Thursday, May 10, 2007

The Forgetting Room by Nick Bantock

I just finished a fabulous book and had to share...

Book Description (from the inside cover)
When his grandfather dies, Armon inherits the family home in Ronda, Spain, and finds himself trying to unravel the surreal conundrum his grandfather has left for him. Armon begins to remember his childhood art lessons, and gradually, as his grandfather's studio takes hold of him, he finds himself pulled, day by day, toward a most extraordinary elliptic link with his past.

Binding art and text in a narrative marriage, Nick Bantock takes us to the Forgetting Room, where he teases us through a tale of discovery, revenge, alchemy, and Moorish legend.

The Forgetting Room has been described as “equal parts diary, novel, artistic work-in-progress and surrealist game” and I have to agree. It's an artistic adventure into the mind of the main character. It's mentally visually stunning, if that makes sense. As you read, you become Armon; you see what he sees, you feel what he feels and the urge to paint, to collage, to create is overwhelming.

It can be a little disjointed at times, but if you can overlook that - it's magical.

It's funny too (huh-funny, not ha-ha funny), that I would happen upon this book now. I've really been getting interested in collage art. I mean, I've done collage before, but it wasn't really my thing. Lately, I've been drawn more and more to it.
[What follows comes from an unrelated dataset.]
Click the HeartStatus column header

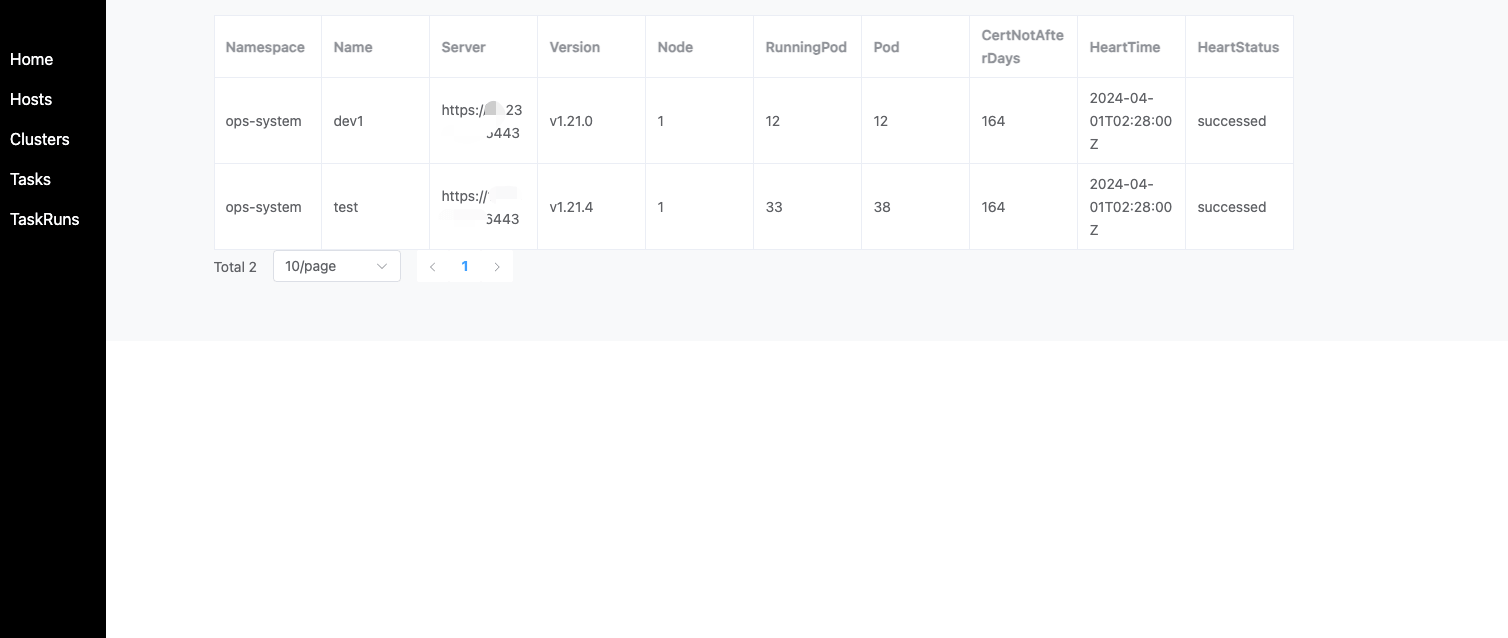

And then to find this book on my bookshelf...well, I knew it was on the shelf. I'd looked at it a million times, but I never picked it up to read it. You see, it belonged to my ex and must have been thrown into my box of books when I moved out 5 years ago. When I started unpacking my books last fall, I put it on the shelf, thinking that maybe someday I'd read it. But I just couldn't bring myself to read it...it was Pete's...and everything that once belonged to Pete held too many memories for far too long.

But broke down and finally read it. And I loved it! I highly recommend it.

1 comment:

Anonymous said...

Sounds like a great book, thanks for the recommendation!